The guests at her feast are from Iran, Iraq, Afghanistan and Syria. Elsewhere in Texas, communities served Thanksgiving meals to the homeless and victims of Hurricane Harvey.

Page’s own journey came 19 years ago, when she traveled from Iran to Turkey, to Mexico, to the United States. She converted to Christianity and studied for the ministry at Southern Methodist University in Dallas.

One of her outreach methods is to present traditional feasts, including Christmas and Easter. But she starts with Thanksgiving.

“Imagine being brand new in a country at the start of the holidays,” Page said. “No extended family, no one to share it with. And every day you see people and stores gear up for a celebration you’re no part of.”

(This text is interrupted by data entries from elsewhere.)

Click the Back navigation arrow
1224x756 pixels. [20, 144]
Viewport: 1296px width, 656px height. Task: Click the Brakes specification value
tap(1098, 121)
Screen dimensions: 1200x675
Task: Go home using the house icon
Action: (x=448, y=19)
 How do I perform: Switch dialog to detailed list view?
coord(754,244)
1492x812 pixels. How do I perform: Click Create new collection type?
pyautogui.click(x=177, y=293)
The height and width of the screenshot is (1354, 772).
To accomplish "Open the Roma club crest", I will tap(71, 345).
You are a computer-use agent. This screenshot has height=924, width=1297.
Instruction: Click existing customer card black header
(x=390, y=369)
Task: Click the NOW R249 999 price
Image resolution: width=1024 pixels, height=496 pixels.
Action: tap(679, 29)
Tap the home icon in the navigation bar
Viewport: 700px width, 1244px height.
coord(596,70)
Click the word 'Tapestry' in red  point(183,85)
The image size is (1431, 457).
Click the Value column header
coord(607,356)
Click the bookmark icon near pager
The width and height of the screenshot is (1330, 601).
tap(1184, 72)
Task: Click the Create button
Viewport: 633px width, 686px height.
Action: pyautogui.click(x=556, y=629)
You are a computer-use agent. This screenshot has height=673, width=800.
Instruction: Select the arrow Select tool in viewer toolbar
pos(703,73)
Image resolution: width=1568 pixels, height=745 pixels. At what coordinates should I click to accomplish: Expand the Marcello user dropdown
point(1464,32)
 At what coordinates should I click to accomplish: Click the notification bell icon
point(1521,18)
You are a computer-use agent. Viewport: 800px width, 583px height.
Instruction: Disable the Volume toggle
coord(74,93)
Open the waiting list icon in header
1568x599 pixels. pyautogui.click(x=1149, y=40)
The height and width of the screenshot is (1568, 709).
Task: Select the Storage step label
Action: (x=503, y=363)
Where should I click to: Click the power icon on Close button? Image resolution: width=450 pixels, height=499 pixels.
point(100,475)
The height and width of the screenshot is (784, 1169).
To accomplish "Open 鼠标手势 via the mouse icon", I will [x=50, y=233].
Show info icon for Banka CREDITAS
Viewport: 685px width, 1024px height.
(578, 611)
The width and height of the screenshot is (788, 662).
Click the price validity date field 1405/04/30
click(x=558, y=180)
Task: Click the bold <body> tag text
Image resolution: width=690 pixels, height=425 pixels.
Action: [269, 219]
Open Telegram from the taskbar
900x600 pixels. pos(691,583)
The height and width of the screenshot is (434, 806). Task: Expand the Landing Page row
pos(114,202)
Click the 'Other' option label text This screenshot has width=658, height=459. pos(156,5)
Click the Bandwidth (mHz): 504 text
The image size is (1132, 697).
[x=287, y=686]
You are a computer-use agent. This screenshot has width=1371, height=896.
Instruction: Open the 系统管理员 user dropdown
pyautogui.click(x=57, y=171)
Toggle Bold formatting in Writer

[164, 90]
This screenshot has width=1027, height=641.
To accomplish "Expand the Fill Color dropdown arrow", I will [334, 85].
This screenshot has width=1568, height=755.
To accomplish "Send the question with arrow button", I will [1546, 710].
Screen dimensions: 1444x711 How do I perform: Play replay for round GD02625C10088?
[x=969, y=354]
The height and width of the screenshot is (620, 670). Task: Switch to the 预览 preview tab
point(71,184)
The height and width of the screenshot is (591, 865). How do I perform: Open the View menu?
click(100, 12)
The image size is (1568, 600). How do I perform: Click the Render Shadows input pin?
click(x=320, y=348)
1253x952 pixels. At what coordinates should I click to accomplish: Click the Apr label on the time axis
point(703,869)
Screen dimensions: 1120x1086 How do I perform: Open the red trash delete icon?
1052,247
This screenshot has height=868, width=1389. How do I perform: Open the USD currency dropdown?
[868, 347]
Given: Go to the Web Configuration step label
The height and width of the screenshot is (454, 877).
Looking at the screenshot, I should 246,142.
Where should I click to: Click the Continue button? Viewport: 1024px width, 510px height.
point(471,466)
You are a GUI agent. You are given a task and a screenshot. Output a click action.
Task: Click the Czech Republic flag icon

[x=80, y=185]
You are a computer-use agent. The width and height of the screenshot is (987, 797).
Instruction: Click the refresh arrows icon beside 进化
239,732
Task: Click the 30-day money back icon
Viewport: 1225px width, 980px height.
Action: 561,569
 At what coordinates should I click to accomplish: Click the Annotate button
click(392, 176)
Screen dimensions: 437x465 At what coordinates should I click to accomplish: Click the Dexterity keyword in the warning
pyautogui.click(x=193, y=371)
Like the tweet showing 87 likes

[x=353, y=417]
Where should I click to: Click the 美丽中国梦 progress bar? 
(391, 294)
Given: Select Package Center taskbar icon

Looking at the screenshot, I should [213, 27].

What started with four or five fellow refugees gathered around her dining room table for turkey and sides seven years ago has grown to fill the parish hall of St. John’s Episcopal Church near White Rock Lake in northeastern Dallas.

Some of the refugees are not accustomed to the taste of turkey, Page said, so she serves them an alternative: chicken.

Other Thanksgiving feasts in Texas cater to the homeless and residents still recovering from Harvey, which made landfall in the state as a Category 4 hurricane on Aug. 25 and brought massive flooding.

In Southeast Texas, the Cajun Army emergency volunteer group prepared hundreds of meals in Houston and Orange for families still without kitchen facilities because of damage from Harvey.

The annual Raul Jimenez Thanksgiving Day Dinner prepared more than 25,000 meals Thursday in San Antonio. The first Jimenez Thanksgiving dinner served about 100 dinners in 1979.

In Austin, Operation Turkey provided about 40,000 Thanksgiving meals to the homeless.

Houston held the Thanksgiving Superfeast for about 10,000 homeless people outside City Hall.


This story has been corrected to show that the first event was held seven years ago, not nine years ago.